Рассказы гувернера-француза очень пригодились ему: руководствуясь ими, он удивлял всех своими выходками.
Без Шумского не обходилось ни одной шумной пирушки, ни одной вздорной затеи.
Офицерам того времени не нравился один генерал, строго соблюдавший форму.
Молодые люди, как известно, большие вольнодумцы в отношении формы: чем строже взыскивают за нее, тем охотнее они делают отклонения, чтобы задать шику.
Генерал этот был грозой нарушителей формы.
— Сделай милость, Шумский, проучи его! — не раз подговаривали его товарищи, указывая на нелюбимого генерала.
Долго Михаил Андреевич искал случая, чтобы посмеяться над ним, но случай этот все не представлялся.
Раз был назначен парад на Царицыном лугу; войска уже были в сборе; генералы и адъютанты разговаривали, собравшись в кружок, в ожидании государя.
День был жаркий, солнце так и палило. Нелюбимый генерал был тут же. Чтобы заслонить свое лицо от палящих лучей солнца, он повернул свою шляпу не по форме.
Шумский обрадовался случаю, подскакал к нему, и крикнул на весь плац по-французски:
— Ваше превосходительство, не по форме изволите носить шляпу!
Офицеры засмеялись.
— Tais toi, batard! Молчи, подкидыш, — даже перевел по-русски, отвечая дерзкому офицеру, сквозь зубы генерал.
На французском языке это слово выражает более, чем «подкидыш».
Кровь застыла в жилах Шумского от этой брошенной ему в лицо позорной клички, и он без чувств упал с лошади.
Его отнесли в карету и повезли домой.
Как только дома он очнулся, слово batard — подкидыш, снова раздалось в его ушах, как будто кто-нибудь стал над его ухом и постоянно твердил это ненавистное название.

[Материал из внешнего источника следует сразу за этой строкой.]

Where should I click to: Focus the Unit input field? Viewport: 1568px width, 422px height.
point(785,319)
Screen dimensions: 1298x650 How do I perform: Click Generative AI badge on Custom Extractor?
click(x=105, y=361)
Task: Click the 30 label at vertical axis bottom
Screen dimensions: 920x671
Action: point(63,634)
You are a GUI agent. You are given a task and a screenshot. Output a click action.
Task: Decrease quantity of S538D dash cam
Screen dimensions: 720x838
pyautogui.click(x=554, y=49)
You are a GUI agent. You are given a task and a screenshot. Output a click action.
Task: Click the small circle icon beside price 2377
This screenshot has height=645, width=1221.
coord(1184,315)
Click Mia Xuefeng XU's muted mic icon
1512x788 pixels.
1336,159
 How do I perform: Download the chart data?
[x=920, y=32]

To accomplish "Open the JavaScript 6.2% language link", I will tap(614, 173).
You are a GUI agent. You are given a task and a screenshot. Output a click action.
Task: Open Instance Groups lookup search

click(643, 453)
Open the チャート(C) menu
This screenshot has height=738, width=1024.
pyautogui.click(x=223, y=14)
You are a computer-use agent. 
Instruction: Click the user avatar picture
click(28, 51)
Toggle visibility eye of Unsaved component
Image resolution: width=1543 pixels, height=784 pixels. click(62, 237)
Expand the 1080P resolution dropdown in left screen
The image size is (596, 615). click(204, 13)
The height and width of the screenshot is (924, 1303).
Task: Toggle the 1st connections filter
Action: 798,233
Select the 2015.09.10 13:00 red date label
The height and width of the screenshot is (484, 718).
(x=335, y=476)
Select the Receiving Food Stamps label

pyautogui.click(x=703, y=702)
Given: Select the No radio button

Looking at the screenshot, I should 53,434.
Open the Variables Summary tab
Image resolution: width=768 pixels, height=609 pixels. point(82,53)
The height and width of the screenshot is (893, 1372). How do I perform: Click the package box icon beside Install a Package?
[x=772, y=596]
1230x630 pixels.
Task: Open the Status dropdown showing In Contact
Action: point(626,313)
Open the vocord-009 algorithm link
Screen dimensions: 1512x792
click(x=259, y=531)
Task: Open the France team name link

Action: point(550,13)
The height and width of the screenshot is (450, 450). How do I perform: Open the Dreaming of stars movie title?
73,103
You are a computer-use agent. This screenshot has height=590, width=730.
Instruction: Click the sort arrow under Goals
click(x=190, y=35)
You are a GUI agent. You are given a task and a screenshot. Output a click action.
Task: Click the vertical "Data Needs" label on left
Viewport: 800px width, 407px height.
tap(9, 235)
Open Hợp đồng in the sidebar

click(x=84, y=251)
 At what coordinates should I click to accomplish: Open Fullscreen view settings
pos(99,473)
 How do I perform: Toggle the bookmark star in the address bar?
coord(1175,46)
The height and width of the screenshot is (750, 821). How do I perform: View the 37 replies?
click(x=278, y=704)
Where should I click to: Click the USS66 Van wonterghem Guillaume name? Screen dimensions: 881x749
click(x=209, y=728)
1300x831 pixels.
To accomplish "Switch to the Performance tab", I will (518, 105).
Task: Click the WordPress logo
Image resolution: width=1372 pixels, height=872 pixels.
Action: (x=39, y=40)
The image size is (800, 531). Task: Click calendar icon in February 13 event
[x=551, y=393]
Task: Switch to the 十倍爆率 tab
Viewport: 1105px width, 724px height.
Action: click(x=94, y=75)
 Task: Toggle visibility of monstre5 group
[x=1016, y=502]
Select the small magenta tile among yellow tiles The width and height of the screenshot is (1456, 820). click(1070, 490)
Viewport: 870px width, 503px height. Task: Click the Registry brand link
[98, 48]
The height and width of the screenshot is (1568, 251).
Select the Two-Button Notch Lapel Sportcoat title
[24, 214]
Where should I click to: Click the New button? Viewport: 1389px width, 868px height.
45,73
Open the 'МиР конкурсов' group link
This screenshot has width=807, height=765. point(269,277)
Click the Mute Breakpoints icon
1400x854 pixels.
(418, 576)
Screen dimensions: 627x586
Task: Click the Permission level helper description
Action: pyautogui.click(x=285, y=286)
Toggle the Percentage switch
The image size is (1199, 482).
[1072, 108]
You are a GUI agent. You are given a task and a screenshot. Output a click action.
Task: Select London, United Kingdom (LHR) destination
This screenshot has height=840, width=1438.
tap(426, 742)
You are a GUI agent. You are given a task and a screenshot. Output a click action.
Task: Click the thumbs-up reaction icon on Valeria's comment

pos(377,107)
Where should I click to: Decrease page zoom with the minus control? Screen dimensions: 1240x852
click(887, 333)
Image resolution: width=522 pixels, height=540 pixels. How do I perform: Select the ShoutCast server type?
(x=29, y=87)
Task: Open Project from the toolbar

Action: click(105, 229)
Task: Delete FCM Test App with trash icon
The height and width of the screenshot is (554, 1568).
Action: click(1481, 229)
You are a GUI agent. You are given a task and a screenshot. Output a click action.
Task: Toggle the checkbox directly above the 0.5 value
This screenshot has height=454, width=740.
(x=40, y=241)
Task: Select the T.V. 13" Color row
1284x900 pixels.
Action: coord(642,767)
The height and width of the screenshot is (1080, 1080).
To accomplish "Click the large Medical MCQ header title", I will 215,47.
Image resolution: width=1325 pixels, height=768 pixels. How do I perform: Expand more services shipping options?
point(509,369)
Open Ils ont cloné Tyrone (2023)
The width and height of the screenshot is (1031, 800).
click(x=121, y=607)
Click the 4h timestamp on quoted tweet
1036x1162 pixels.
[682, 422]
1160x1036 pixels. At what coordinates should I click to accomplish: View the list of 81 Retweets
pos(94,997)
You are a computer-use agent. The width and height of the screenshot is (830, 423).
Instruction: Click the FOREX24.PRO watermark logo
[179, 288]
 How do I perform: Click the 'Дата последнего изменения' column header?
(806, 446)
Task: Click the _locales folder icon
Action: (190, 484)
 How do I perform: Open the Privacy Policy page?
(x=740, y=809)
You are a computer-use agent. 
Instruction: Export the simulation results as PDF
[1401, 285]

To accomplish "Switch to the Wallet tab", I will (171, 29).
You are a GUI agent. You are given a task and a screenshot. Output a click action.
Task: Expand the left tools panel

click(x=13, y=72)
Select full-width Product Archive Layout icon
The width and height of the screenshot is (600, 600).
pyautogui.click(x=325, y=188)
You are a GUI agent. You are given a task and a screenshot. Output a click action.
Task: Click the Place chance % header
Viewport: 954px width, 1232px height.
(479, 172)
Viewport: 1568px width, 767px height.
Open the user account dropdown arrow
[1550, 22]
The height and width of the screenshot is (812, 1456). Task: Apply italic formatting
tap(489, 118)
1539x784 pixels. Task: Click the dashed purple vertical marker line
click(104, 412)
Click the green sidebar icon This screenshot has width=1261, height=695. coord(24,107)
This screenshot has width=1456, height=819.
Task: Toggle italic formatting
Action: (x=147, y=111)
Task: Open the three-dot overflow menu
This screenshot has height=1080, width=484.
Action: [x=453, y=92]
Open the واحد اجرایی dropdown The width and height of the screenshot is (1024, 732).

Первою его мыслью было броситься к генералу и требовать от него удовлетворения, но ему тотчас представился он с этим едким словом на устах и им овладело чувство робости.
«Да кто же я такой? — спросил он сам себя, хотя и не в первый раз, но теперь с особою горечью. — Я считаю Аракчеева своим отцом, а ношу фамилию Шумского! Моя мать мещанка, а я считаю себя дворянином!.. Кто же я такой? Кто же я такой?»
Он, как сумасшедший, метался по комнате.
Он не велел никого принимать. Ему страшно было встретит человека, так и казалось ему, что при встрече прямо в глаза ему скажут: «Batard — подкидыш», — что на него все будут показывать пальцами.
Batard — подкидыш!
Мучения его были ужасны, глубоко было уязвлено его самолюбие. Он силился припомнить свое детство, — старался припомнить своего отца, кто он такой был? — но ничего не мог вспомнить.
Делать было нечего и Шумский решил обратиться за разъяснением мучившего его рокового вопроса к тем, которых считал своими отцом и матерью, к графу Аракчееву и Настасье Федоровне.
Ему не хотелось ехать к ним, не хотелось их видеть — они сделались ему ненавистны, но как бы то ни было, надо было узнать истину.